In the video I run the following SQL queries to explore the many-to-many table that maps tags to my blog entries:

select * from blog_entry_tags;

The table starts out looking like this—not particularly interesting:

id entry_id tag_id 5043 379 1931 5044 379 2118 5045 379 119

Then I run this query to join it against the blog_tag table and get the details of each tag:

select * from blog_entry_tags
join blog_tag on blog_tag.id = blog_entry_tags.tag_id

id entry_id tag_id id tag 5043 379 1931 1931 ie6 5044 379 2118 2118 jeffreyzeldman 5045 379 119 119 alistapart 5046 1533 2432 2432 lugradiolive

This is a bit more useful. I then click on the “count” link at the top of that “tag” column. This constructs a SQL query for me that uses a count(*) and group by to return a count of each value in that column:

select "tag", count(*) as n from (
  select * from blog_entry_tags
  join blog_tag on blog_tag.id = blog_entry_tags.tag_id
) as results group by "tag" order by n desc

tag n quora 1003 webdevelopment 166 startups 157 conferences 152 datasette 110

Then I demonstrate some of the default widget visualizations that come with Django SQL Dashboard.
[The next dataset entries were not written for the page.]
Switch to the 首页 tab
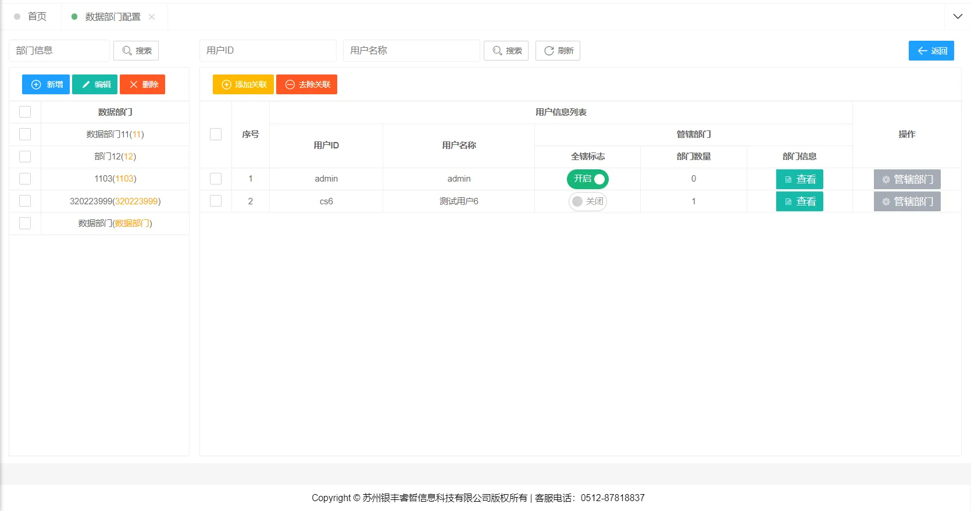971x511 pixels. click(37, 17)
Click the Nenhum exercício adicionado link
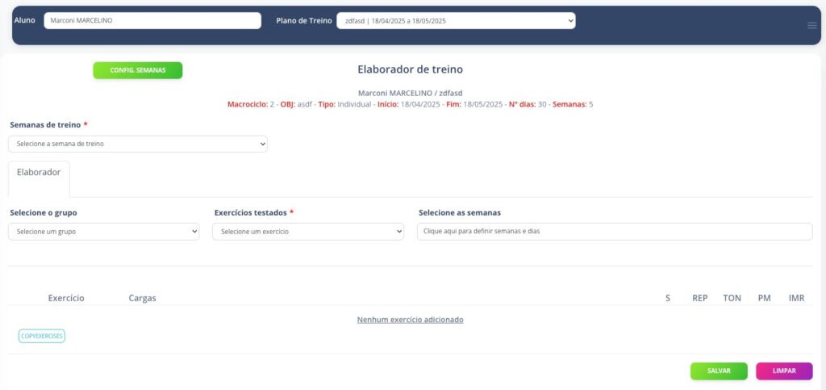 tap(410, 320)
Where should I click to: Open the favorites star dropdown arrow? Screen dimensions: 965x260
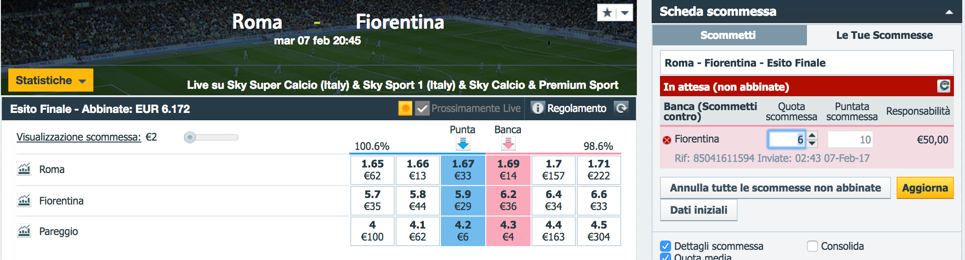coord(625,13)
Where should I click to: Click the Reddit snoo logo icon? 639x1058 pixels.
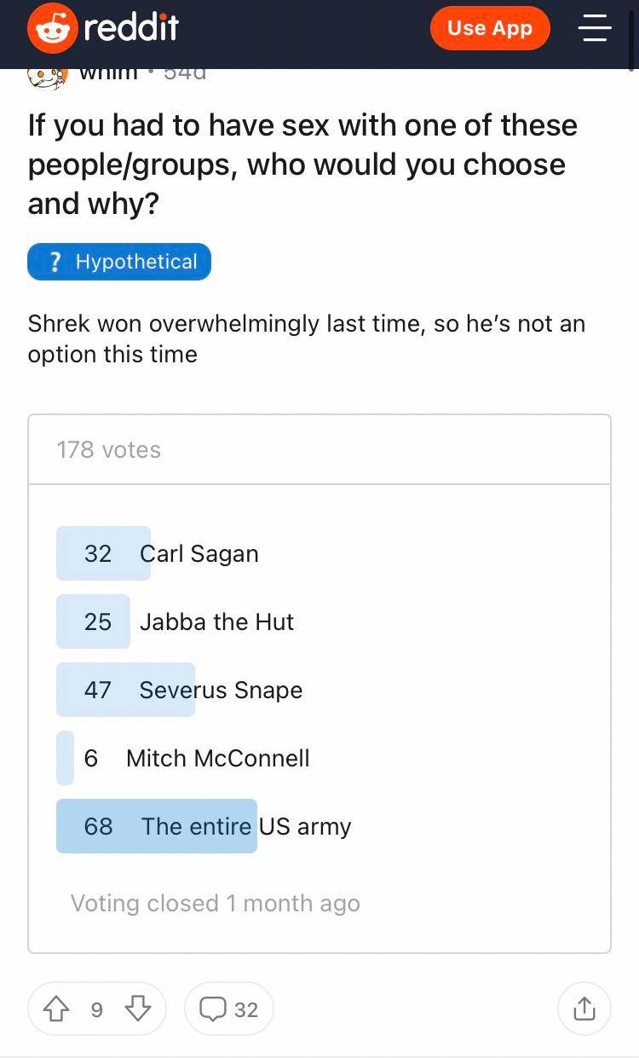51,27
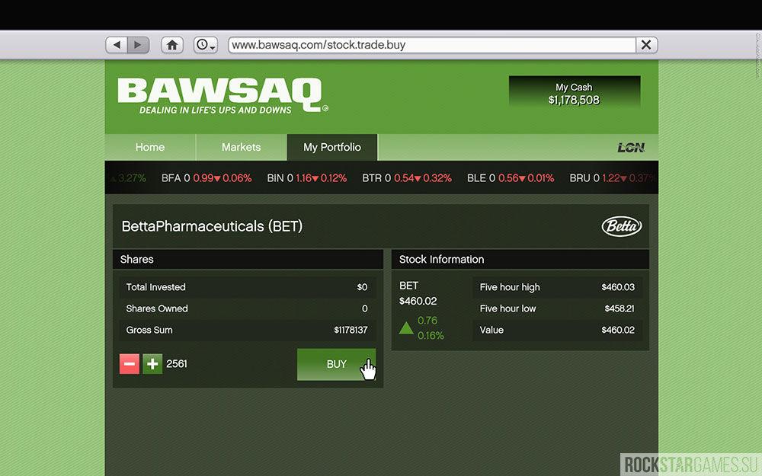Open the browser history clock dropdown
The image size is (762, 476).
pyautogui.click(x=206, y=45)
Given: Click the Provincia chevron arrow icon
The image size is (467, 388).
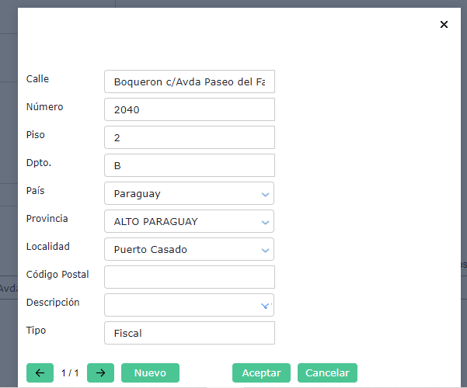Looking at the screenshot, I should point(265,222).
If I rewrite the query to return columns called bar_label and bar_quantity the tool will render the results as a bar chart:

select "tag" as bar_label, count(*) as bar_quantity from (
  select * from blog_entry_tags
  join blog_tag on blog_tag.id = blog_entry_tags.tag_id
) as results
group by "tag" order by bar_quantity desc

The query shows its results as a bar chart

Next, I demonstrate a similar trick that instead produces a word cloud by aliasing the columns to wordcloud_word and wordcloud_count:

select "tag" as wordcloud_word, count(*) as wordcloud_count from (
  select * from blog_entry_tags
  join blog_tag on blog_tag.id = blog_entry_tags.tag_id
) as results
group by "tag" order by wordcloud_count desc

My top tags, visualized as a word cloud

Finally, I show how that query can be turned into a saved dashboard and made available to the public. Here’s the saved dashboard I created in the video:

https://simonwillison.net/dashboard/tag-cloud/

This illustrates a key idea underlying both Django SQL dashboard and Datasette: a complete application can be defined as a SQL query!

Much of the work we do as web application developers can be boiled down to constructing a SQL query and hooking it up to output to a web page. If you can safely execute SQL queries from page query strings this means you can build custom applications that exist entirely as bookmarkable URLs.
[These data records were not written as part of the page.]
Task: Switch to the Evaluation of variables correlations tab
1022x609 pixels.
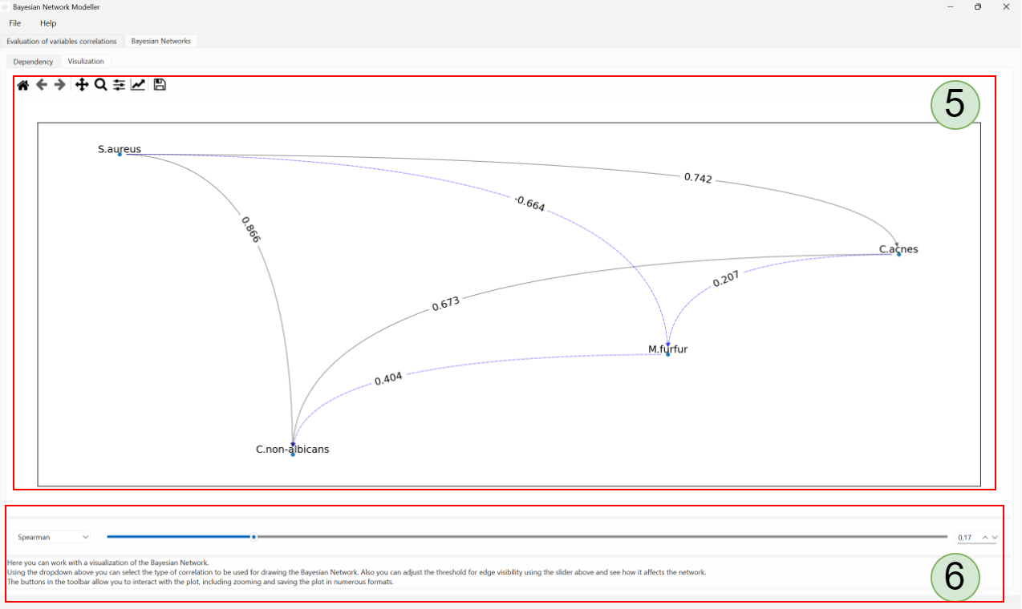Action: (x=62, y=41)
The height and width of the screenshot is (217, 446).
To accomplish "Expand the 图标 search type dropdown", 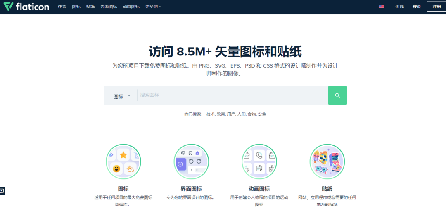I will pyautogui.click(x=122, y=96).
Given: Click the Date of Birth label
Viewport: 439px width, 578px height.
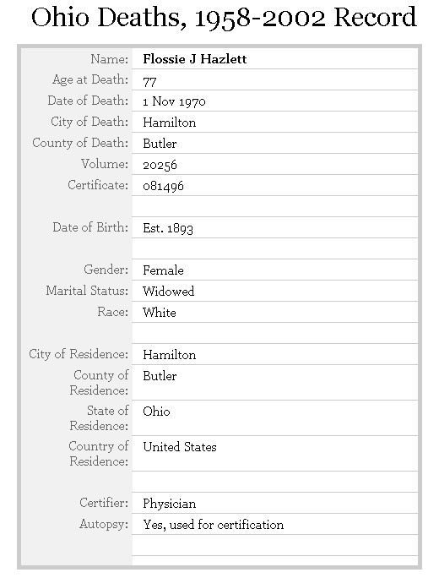Looking at the screenshot, I should (90, 227).
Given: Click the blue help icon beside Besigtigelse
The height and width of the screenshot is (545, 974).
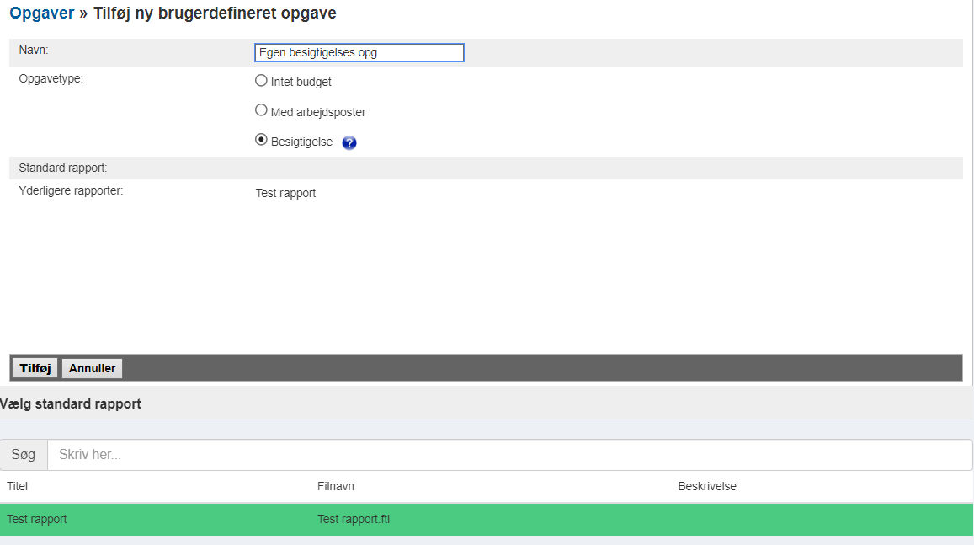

My draw-a-shape-on-a-map application for searching mini parks in California from a few months ago is another example of this pattern in action.

Custom widgets

Building new custom widgets for this tool is extremely easy—hence the word cloud widget which I actually built specially for this demo. All you need to provide is a single Django template file.

If your widget is going to respond to returned columns wordcloud_word and wordcloud_count the name of that template is those columns, sorted alphabetically and joined with hyphens:

wordcloud_count-wordcloud_word.html

Place that in a django_sql_dashboard/widgets template directory and the new widget will be ready to use. Here’s the full implementation of the word cloud widget.

Named parameter support

This is a feature I lifted directly from Datasette. You can construct SQL queries that look like this:

select * from blog_entry where id = %(id)s

This uses psycopg2 syntax for named parameters. The value will be correctly quoted and escaped, so this is a useful tool for avoiding SQL injection attacks.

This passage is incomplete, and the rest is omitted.